--- RECORDS PROVIDED Enclosed Below ---
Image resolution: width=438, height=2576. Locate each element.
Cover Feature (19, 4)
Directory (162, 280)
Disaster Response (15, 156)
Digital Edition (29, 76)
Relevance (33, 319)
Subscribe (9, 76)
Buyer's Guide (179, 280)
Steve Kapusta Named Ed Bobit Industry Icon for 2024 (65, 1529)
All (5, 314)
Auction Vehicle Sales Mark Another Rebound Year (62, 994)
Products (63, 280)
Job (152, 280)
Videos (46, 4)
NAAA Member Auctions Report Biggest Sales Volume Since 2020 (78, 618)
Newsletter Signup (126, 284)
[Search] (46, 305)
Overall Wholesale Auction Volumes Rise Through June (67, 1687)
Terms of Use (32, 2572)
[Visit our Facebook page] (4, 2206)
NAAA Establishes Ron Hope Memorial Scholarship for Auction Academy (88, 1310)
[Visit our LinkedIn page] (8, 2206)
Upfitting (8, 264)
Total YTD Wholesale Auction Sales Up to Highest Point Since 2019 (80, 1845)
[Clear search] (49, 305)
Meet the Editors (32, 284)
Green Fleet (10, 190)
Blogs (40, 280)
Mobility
--- End of Enclosed RECORDS PROVIDED ---
# TASK INSTRUCTIONS
When you write out the listing, keep every line exactly as it is above.

# ANSWER TO THE EXERCISE
Image resolution: width=438, height=2576. Locate each element.
Cover Feature (19, 4)
Directory (162, 280)
Disaster Response (15, 156)
Digital Edition (29, 76)
Relevance (33, 319)
Subscribe (9, 76)
Buyer's Guide (179, 280)
Steve Kapusta Named Ed Bobit Industry Icon for 2024 (65, 1529)
All (5, 314)
Auction Vehicle Sales Mark Another Rebound Year (62, 994)
Products (63, 280)
Job (152, 280)
Videos (46, 4)
NAAA Member Auctions Report Biggest Sales Volume Since 2020 (78, 618)
Newsletter Signup (126, 284)
[Search] (46, 305)
Overall Wholesale Auction Volumes Rise Through June (67, 1687)
Terms of Use (32, 2572)
[Visit our Facebook page] (4, 2206)
NAAA Establishes Ron Hope Memorial Scholarship for Auction Academy (88, 1310)
[Visit our LinkedIn page] (8, 2206)
Upfitting (8, 264)
Total YTD Wholesale Auction Sales Up to Highest Point Since 2019 (80, 1845)
[Clear search] (49, 305)
Meet the Editors (32, 284)
Green Fleet (10, 190)
Blogs (40, 280)
Mobility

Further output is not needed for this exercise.